Avec cette suite, c’est un peu comme si les trentenaires de Juste un baiser marchaient sur les pas des quarantenaires de Souviens-toi de moi… sans avoir totalement grandi. En effet, Carlo et ses amis sont restés dans un état transitoire de crise perpétuelle qui ne les a pas fait complètement oublier leurs illusions de jeunesse, ni fait entrer dans l’âge de la maturité. Certes, ils ont traversé des divorces, les enfants sont arrivés… mais ils aiment toujours se complaire dans leurs statuts d’adolescents attardés et quelque peu embourgeoisés. De fait, là où, dans le premier film, le baiser cristallisait les frustrations de la crise de la trentaine et était objet de rupture (c’est après avoir flirté avec une lycéenne que Carlo mettait son couple en péril), aujourd’hui il devient l’élément déclencheur d’une reconstruction qui permettra, peut-être, aux personnages de résoudre ce complexe de Peter Pan. Car selon la morale du film, sans relation stable, il semble difficile d’avancer. Après des séquences d’exposition laborieuses, le maigre enjeu dramatique d’Encore un baiser tiendra ainsi dans le temps que mettront les anciens couples à se reformer et les nouveaux à se créer. Le coup d’envoi de ce processus de (re)conquête est une fois de plus donné par le duo principal Carlo et Giulia. C’est d’ailleurs à ce moment que l’on peut trouver la seule scène vraiment digne d’intérêt du film. Dix ans après leur séparation, ils échangent un nouveau baiser. Cela déclenche une partie de jambes en l’air, express et assez drôle, tandis que leur fille tambourine à la porte de leur chambre, ne comprenant pas pourquoi ses parents divorcés sont soudainement « occupés ».

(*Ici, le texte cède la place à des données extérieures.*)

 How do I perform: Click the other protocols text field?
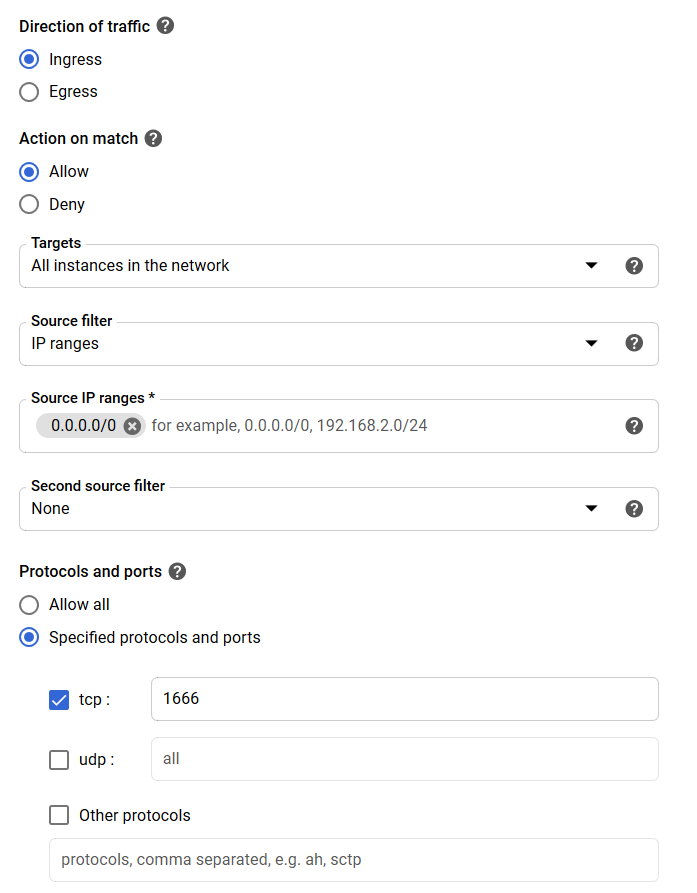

On le sait, le principal défaut que peuvent rencontrer les films chorales vient de la multiplication des personnages qui pousse les réalisateurs à faire traîner le film en longueur sans pour autant proposer une matière solide. Le dernier Guillaume Canet en était la preuve ; Encore un baiser n’échappe pas à la règle du haut de ses longues 2h20. C’est d’autant plus flagrant que les personnages secondaires sont complètement survolés. Privés d’un véritable ancrage politique et social (au moins ils ne connaissent pas la crise), sans réelle force dramatique, il est difficile d’être en empathie avec eux. Heureusement qu’ils se disputent et qu’en Italie les crises de couple s’accompagnent de cris, de larmes voire de menaces au suicide. Le récit y puise une illusion de vie et un dynamisme bienvenus. Mais c’est bien là le problème, ce n’est qu’une illusion et l’on finit bien vite par se désintéresser de ces histoires d’amour d’enfants gâtés.
Dans Juste un baiser et Souviens-toi de moi, il fallait reconnaître à Muccino une certaine acuité et une vraie maîtrise dans l’écriture de ces destins croisés. Sans révolutionner le genre, il réussissait à faire une peinture assez touchante de ses personnages et à distiller habilement des ressorts dramatiques. Avec Encore un baiser, la mécanique a légèrement rouillé ! Pire, comme s’il ne croyait plus totalement à son projet (on sent quand même l’enjeu commercial derrière cette suite), Muccino cède souvent le pas à la facilité des situations et aux clichés. Du coup, ce Cœur des hommes à la sauce italienne paraît bien routinier et paresseux.